>>>>>

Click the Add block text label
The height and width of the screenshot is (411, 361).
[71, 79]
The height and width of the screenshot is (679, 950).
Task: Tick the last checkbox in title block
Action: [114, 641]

<<<<<

PROBLEM DETAILS
Restate the data word for word.

SOLUTION FOR THIS EXERCISE
Click the Add block text label
The height and width of the screenshot is (411, 361).
[71, 79]
The height and width of the screenshot is (679, 950).
Task: Tick the last checkbox in title block
Action: [114, 641]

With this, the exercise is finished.